I am planning on making this tomorrow. I have seen many recipes for it- and the one thing that varies greatly is the temperature of the oven. Some have the over quite low, such as at 200 or 250, others put it at 350 and some even crank it up to 400. What temperature should I bake it at? I am really looking forward to some crispy kale!

  1. m
    magiesmom May 29, 2011 07:14 AM

    I bake at 375

    1. greygarious May 29, 2011 07:42 AM

      Follow the master: http://chowhound.chow.com/topics/617694

      1. CapreseStacy May 29, 2011 01:25 PM

        I bake at 300 for 20 - 25 minutes. Haven't tried the olive oil and salt thing, that sounds appealing and a lot less work than the recipe I've used:

        http://chowhound.chow.com/topics/733793

        Lots of ingredients, probably dangerously high in sodium, but REALLY tasty.

        1. c
          Cathy May 29, 2011 02:14 PM

          I usually make in the same oven when I am cooking something else, so the temperature always varies. Just watch the kale and if you try to flip pieces with tongs, you'll be able to tell if it is crispy or almost. I only use olive oil, salt and white pepper.

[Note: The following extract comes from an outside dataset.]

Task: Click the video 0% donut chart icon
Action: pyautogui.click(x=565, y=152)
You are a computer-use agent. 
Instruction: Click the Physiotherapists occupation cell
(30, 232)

          1. DonShirer May 29, 2011 03:56 PM

            I made some recently with Pepin's recipe which called for 250° and 25 minutes. In the midst of other preparations for a birthday party, didn't take them out until 27 mnutes and they turned out too crispy--fell apart when you touched them. Next time I'll try 200° or less time.

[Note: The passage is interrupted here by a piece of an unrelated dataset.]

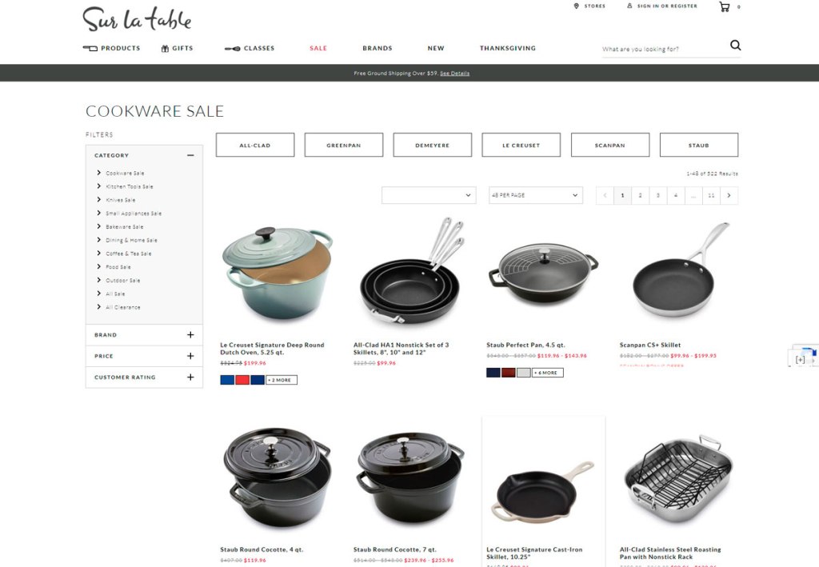Click the store locator pin icon
Image resolution: width=819 pixels, height=567 pixels.
pyautogui.click(x=576, y=6)
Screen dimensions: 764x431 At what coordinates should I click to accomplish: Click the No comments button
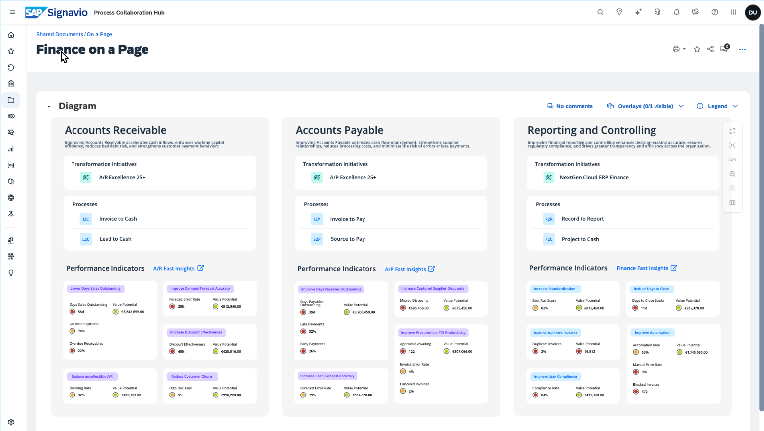[570, 106]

            1. waver May 29, 2011 07:35 PM

              Its up to you: if you are in a hurry but able to check and flip often you are able to get away with a higher temp. If you put it in at say 250 it will take longer but you are not as likely to burn it. More oil make it easier to manage and tastier.

              1. eclecticsynergy May 29, 2011 08:15 PM

                It's very forgiving- I usually do mine at 350° but I've made it in a pizza oven running at 550°. Oil it first and salt it afterwards, or it will be too salty after shrinkage. Turn it over after five to seven minutes and you can tell when it's close to done when it changes color. They're probably right when they say lower temp/longer time is less time-critical.